RECORDED INFORMATION ->
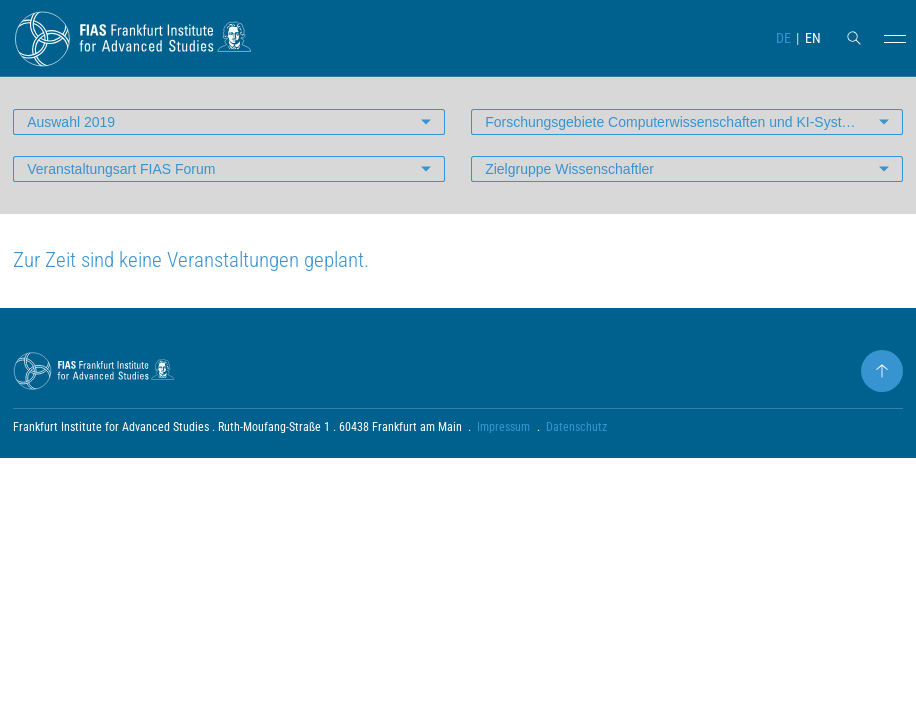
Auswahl (71, 122)
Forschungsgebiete (677, 122)
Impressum (503, 427)
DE (783, 38)
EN (813, 38)
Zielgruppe (569, 169)
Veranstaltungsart (121, 169)
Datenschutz (576, 427)
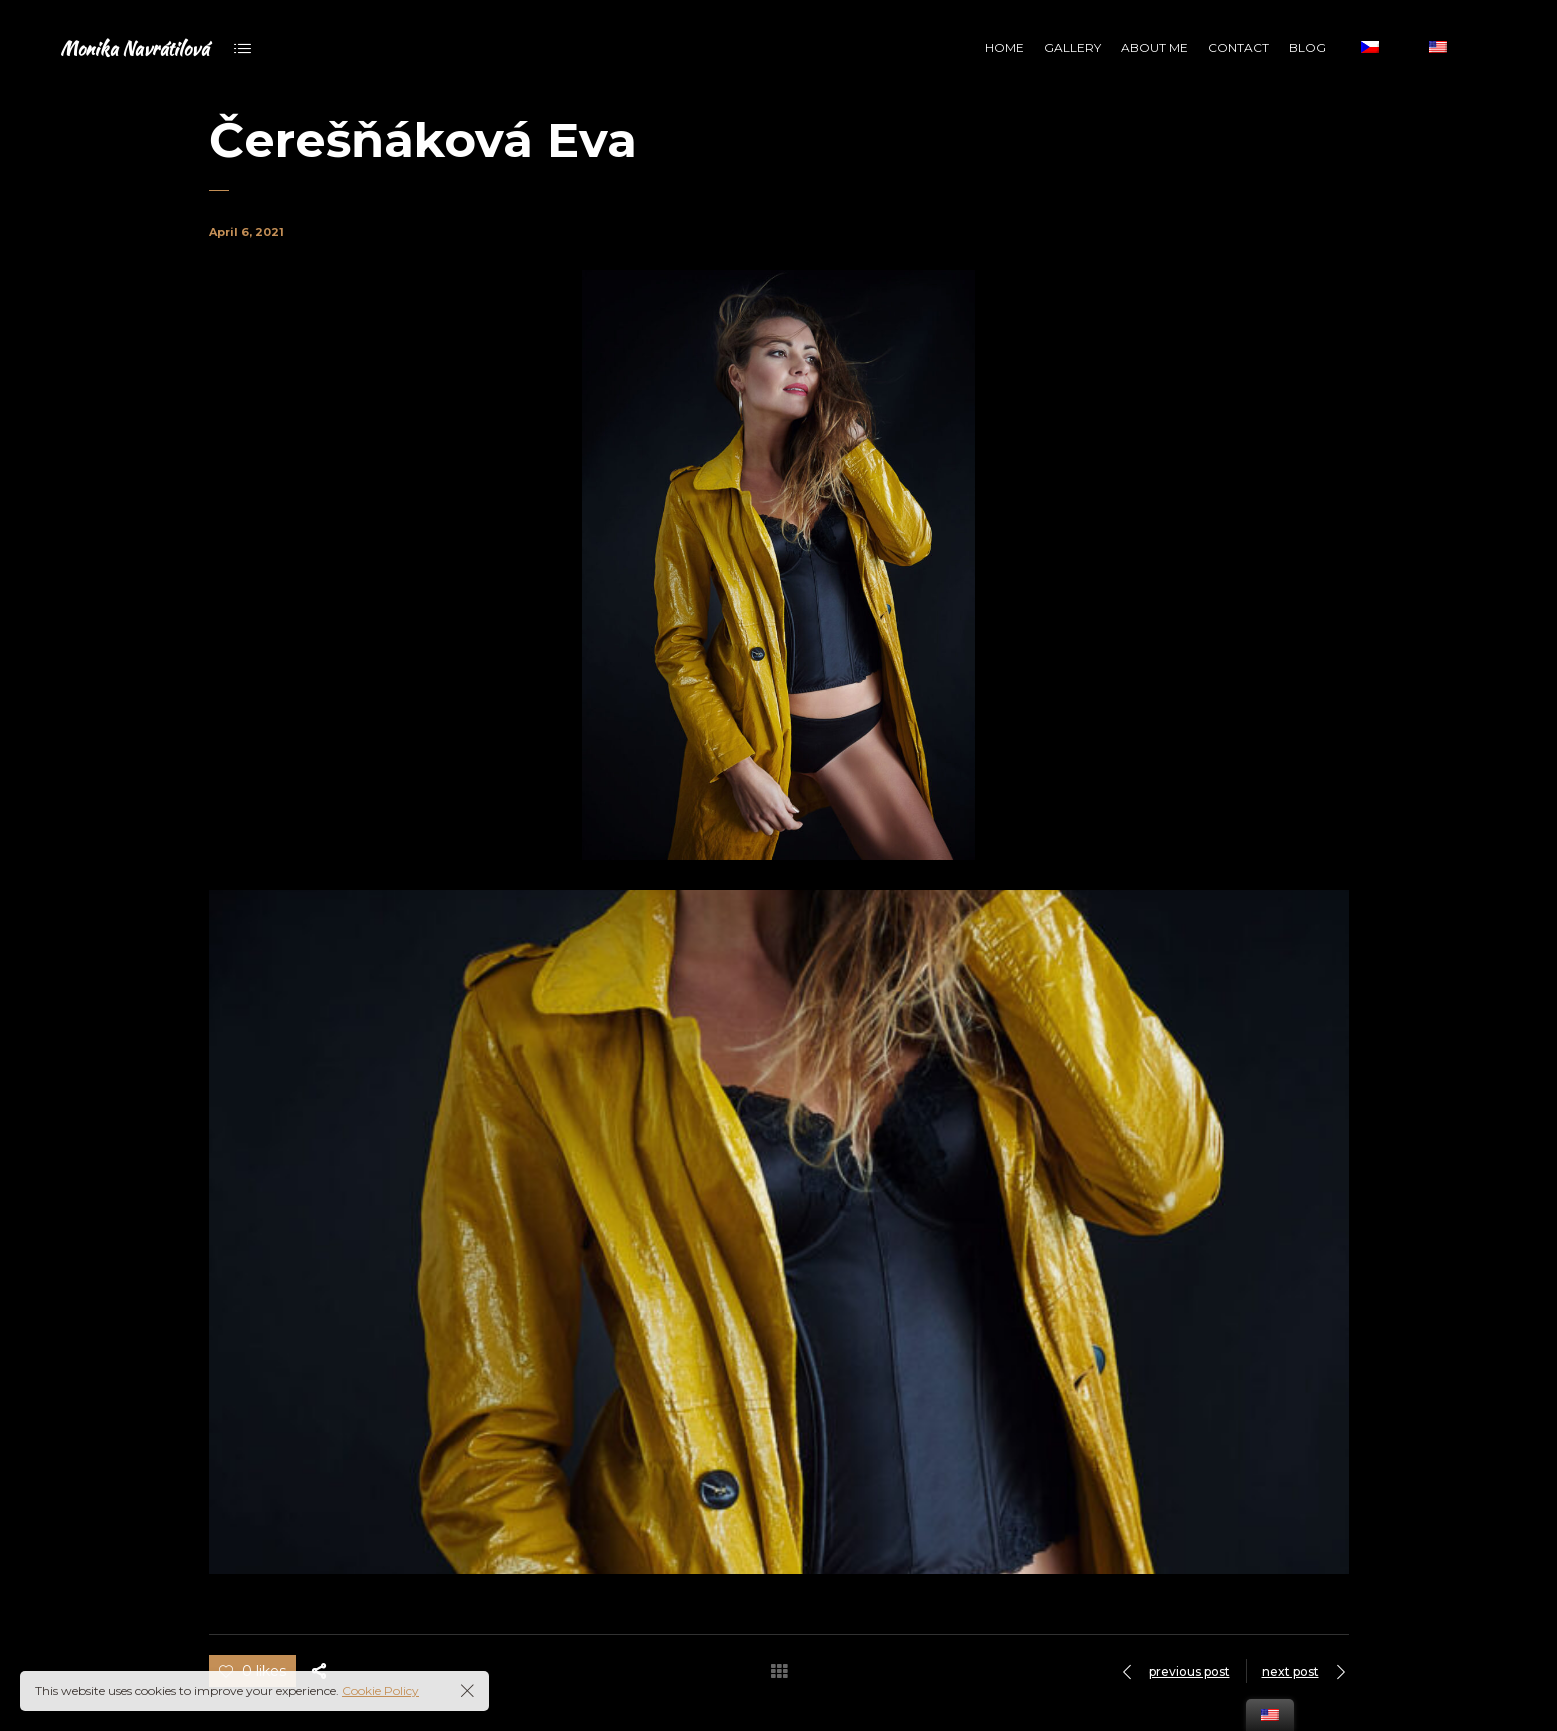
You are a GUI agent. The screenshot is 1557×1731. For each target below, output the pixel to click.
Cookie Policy (380, 1690)
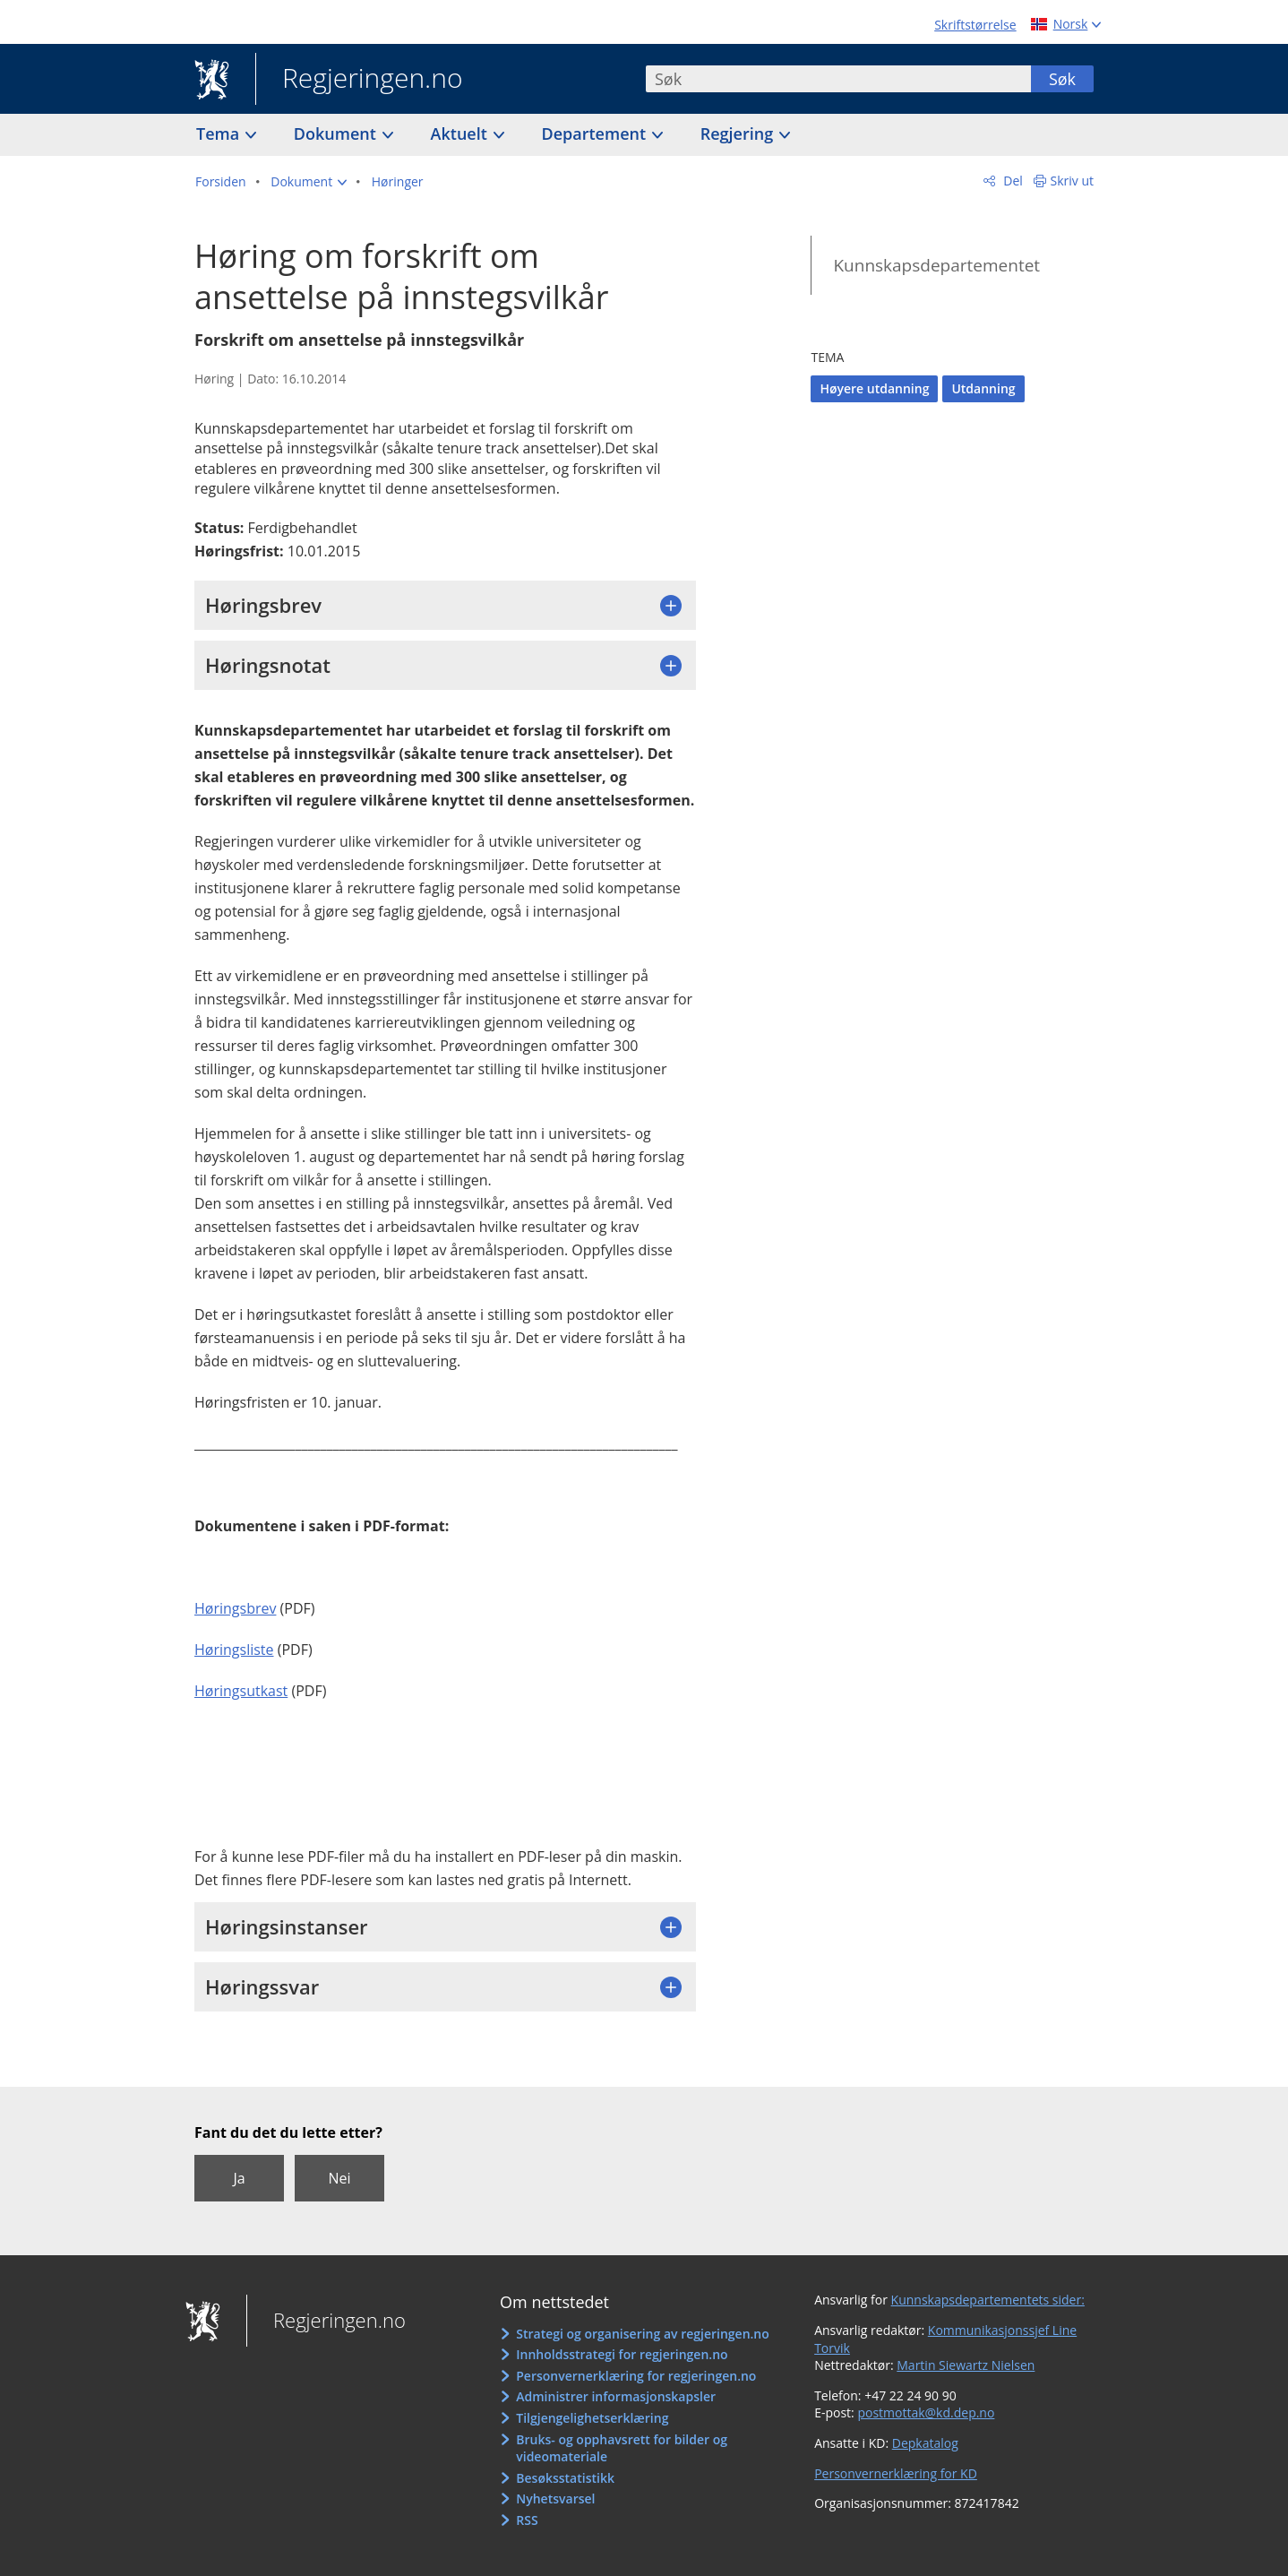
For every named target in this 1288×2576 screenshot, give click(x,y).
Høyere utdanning (874, 388)
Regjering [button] (738, 133)
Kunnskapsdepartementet (936, 265)
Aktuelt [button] (461, 133)
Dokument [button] (337, 133)
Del (1011, 180)
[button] (308, 182)
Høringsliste (234, 1649)
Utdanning (983, 388)
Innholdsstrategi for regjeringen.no (621, 2354)
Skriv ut (1073, 180)
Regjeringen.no (359, 79)
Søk (1062, 79)
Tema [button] (220, 133)
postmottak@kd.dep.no (925, 2412)
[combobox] (838, 78)
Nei (339, 2178)
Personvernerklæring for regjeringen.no (636, 2375)
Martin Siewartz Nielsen (966, 2365)
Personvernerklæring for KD (895, 2473)
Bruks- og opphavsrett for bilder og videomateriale (621, 2448)
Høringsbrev (235, 1608)
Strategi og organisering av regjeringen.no (642, 2333)
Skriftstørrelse (975, 24)
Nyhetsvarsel (555, 2498)
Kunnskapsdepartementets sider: (988, 2299)
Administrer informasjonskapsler (616, 2396)
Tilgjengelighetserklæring (592, 2417)
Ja (239, 2178)
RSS (526, 2520)
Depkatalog (925, 2442)
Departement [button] (596, 133)
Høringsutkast (241, 1691)
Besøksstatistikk (565, 2477)
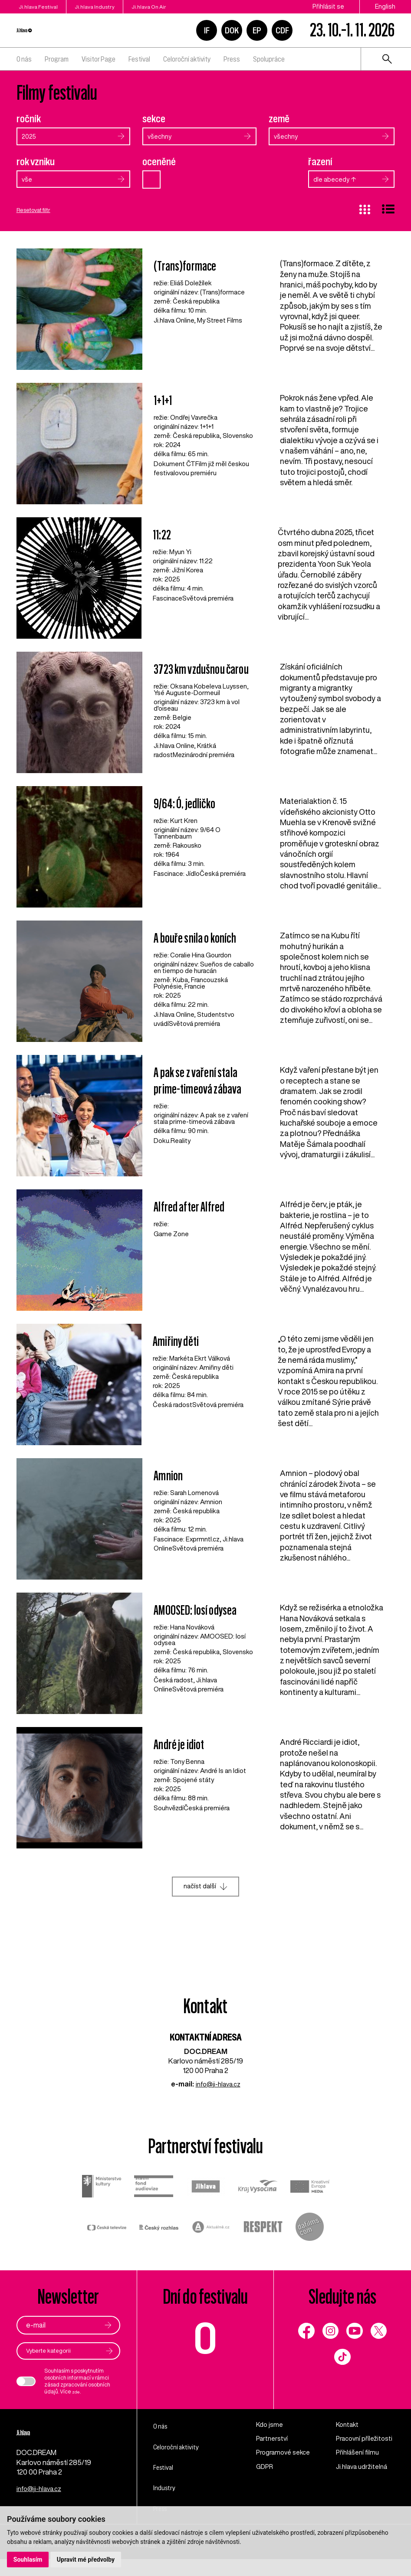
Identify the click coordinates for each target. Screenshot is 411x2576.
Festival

INSTRUCTIONS TO FOLLOW -> Put every line of the material above into a JSON list of strings, one string per line, with blank lines and the pictures left out.

THE RESULT ->
[
  "Auswahl (71, 122)",
  "Forschungsgebiete (677, 122)",
  "Impressum (503, 427)",
  "DE (783, 38)",
  "EN (813, 38)",
  "Zielgruppe (569, 169)",
  "Veranstaltungsart (121, 169)",
  "Datenschutz (576, 427)",
  "You are a GUI agent. The screenshot is 1557×1731. For each target below, output the pixel to click.",
  "Cookie Policy (380, 1690)",
  "For every named target in this 1288×2576 screenshot, give click(x,y).",
  "Høyere utdanning (874, 388)",
  "Regjering [button] (738, 133)",
  "Kunnskapsdepartementet (936, 265)",
  "Aktuelt [button] (461, 133)",
  "Dokument [button] (337, 133)",
  "Del (1011, 180)",
  "[button] (308, 182)",
  "Høringsliste (234, 1649)",
  "Utdanning (983, 388)",
  "Innholdsstrategi for regjeringen.no (621, 2354)",
  "Skriv ut (1073, 180)",
  "Regjeringen.no (359, 79)",
  "Søk (1062, 79)",
  "Tema [button] (220, 133)",
  "postmottak@kd.dep.no (925, 2412)",
  "[combobox] (838, 78)",
  "Nei (339, 2178)",
  "Personvernerklæring for regjeringen.no (636, 2375)",
  "Martin Siewartz Nielsen (966, 2365)",
  "Personvernerklæring for KD (895, 2473)",
  "Bruks- og opphavsrett for bilder og videomateriale (621, 2448)",
  "Høringsbrev (235, 1608)",
  "Strategi og organisering av regjeringen.no (642, 2333)",
  "Skriftstørrelse (975, 24)",
  "Nyhetsvarsel (555, 2498)",
  "Kunnskapsdepartementets sider: (988, 2299)",
  "Administrer informasjonskapsler (616, 2396)",
  "Tilgjengelighetserklæring (592, 2417)",
  "Ja (239, 2178)",
  "RSS (526, 2520)",
  "Depkatalog (925, 2442)",
  "Departement [button] (596, 133)",
  "Høringsutkast (241, 1691)",
  "Besøksstatistikk (565, 2477)",
  "Identify the click coordinates for each target. Screenshot is 411x2576.",
  "Festival"
]